A Constituição brasileira homologada em 1988 consolidou os direitos dos cidadãos brasileiros e reafirmou que “todos são iguais perante a lei, sem distinção de qualquer natureza” (Art. 5º). No artigo seguinte, estipulou quais são os direitos sociais, e o direito à educação foi o primeiro a ser mencionado.
A Carta Magna dedicou o Capítulo III – Da Educação, da Cultura e do Desporto – à instrução de forma abrangente, estabelecendo que Educação é “direito de todos e dever do Estado e da família” (Art. 205). Logo no artigo 206, inciso I, assegura a “igualdade de condições para o acesso e permanência na escola”. E, em seu Art. 208, inciso III, dá a garantia de “atendimento educacional especializado aos portadores de deficiência, preferencialmente na rede regular de ensino”. Este último artigo põe fim à segregação ocorrida com todas as crianças e adolescentes portadores de quaisquer deficiências.

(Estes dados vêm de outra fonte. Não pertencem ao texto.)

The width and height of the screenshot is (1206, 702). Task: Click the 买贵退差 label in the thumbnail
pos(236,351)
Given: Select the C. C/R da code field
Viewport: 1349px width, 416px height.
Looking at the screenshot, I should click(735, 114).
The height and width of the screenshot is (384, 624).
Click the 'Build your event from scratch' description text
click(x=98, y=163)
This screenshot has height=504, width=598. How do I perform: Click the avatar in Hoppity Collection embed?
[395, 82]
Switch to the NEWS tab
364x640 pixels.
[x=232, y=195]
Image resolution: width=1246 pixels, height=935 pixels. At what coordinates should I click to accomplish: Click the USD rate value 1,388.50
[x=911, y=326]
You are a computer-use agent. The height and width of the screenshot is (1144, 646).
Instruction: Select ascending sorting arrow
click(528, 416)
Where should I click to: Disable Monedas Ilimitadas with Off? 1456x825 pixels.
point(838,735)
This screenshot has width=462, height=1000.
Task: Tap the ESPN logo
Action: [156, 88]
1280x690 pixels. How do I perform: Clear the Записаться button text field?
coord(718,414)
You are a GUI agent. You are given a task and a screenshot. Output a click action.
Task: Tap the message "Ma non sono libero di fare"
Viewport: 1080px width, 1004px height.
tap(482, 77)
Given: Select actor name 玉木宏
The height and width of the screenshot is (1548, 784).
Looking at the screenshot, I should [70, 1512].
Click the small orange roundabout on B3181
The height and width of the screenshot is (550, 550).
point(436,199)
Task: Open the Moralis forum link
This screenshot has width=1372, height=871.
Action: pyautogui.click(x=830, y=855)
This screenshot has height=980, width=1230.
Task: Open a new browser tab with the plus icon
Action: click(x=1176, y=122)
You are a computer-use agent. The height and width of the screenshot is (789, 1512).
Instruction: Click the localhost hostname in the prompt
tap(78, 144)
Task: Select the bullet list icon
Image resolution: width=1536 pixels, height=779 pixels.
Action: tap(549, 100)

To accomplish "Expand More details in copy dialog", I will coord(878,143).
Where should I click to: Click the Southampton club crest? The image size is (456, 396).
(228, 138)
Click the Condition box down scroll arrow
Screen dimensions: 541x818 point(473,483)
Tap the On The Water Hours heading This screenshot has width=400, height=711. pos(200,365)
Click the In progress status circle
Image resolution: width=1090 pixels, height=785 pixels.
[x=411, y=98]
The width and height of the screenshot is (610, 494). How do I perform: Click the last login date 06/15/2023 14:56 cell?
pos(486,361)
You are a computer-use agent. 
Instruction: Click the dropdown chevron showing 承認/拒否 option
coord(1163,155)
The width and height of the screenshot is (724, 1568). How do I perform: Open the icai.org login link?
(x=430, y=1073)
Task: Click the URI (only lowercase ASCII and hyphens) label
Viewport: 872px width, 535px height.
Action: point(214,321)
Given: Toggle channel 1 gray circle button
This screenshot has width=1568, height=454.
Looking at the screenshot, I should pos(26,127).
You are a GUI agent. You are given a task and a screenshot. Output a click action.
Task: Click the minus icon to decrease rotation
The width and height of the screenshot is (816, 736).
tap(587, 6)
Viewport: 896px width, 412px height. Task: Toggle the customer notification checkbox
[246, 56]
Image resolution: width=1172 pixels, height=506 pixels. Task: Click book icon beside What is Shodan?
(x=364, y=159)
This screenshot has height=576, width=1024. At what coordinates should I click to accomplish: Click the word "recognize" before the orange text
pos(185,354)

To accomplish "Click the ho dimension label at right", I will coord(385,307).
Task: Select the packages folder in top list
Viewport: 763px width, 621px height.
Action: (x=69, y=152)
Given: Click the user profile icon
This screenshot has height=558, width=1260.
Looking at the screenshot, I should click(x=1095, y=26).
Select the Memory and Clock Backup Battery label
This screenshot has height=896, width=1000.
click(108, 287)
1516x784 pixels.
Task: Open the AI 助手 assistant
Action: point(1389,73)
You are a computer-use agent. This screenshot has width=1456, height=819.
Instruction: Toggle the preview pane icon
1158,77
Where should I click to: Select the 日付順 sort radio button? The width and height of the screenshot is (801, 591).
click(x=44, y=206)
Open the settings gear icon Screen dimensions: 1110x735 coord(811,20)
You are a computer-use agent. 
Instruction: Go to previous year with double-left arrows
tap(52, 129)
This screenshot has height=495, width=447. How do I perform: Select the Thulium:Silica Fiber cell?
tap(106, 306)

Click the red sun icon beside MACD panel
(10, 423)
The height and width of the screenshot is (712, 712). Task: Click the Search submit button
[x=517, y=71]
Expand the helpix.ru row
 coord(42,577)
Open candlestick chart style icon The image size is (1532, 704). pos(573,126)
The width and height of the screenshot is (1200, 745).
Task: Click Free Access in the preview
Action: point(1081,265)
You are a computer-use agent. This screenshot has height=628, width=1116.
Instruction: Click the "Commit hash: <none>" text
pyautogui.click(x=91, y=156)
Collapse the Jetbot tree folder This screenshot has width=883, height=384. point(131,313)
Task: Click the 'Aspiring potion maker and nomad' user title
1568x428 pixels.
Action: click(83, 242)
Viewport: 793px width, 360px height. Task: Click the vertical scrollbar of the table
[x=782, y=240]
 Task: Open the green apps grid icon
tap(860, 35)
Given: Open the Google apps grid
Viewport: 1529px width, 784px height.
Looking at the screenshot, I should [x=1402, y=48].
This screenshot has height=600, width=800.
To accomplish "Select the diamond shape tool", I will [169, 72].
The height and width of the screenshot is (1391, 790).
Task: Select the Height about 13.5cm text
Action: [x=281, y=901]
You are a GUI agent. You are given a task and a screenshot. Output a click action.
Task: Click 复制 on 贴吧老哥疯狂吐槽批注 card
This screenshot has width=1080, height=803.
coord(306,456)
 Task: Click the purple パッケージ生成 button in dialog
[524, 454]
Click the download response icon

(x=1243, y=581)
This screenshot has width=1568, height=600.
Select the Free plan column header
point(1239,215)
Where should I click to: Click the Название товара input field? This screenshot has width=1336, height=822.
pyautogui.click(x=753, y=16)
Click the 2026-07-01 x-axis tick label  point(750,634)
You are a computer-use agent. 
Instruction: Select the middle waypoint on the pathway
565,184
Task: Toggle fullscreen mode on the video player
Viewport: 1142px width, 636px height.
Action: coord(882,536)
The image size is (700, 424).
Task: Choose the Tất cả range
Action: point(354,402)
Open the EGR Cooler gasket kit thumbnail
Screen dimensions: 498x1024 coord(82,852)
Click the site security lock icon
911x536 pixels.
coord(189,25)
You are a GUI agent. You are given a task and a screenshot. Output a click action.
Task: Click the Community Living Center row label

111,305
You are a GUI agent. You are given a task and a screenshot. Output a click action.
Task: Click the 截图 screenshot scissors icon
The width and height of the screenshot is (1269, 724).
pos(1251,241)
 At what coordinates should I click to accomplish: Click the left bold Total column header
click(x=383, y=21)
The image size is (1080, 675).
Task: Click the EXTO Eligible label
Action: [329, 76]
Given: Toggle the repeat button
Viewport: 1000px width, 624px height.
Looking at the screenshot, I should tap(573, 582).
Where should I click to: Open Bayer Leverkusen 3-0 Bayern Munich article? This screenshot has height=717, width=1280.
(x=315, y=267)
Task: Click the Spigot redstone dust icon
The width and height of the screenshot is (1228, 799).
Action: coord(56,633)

Mas o que é atendimento educacional especializado?
Fávero (apud Mantoan, 2008) afirma que a nova Lei de Diretrizes e Bases da Educação Nacional denomina Educação Especial como atendimento educacional especializado; este, para efetivar o dispositivo constitucional, deverá ocorrer da seguinte forma:
atendimento educacional especializado como apoio e complemento, destinado a oferecer aquilo que há de específico na formação de um aluno com deficiência, sem impedi-lo de frequentar, quando na idade cronológica própria, ambientes comuns de ensino em estabelecimentos oficiais (Fávero, apud Mantoan, 2008, p. 20).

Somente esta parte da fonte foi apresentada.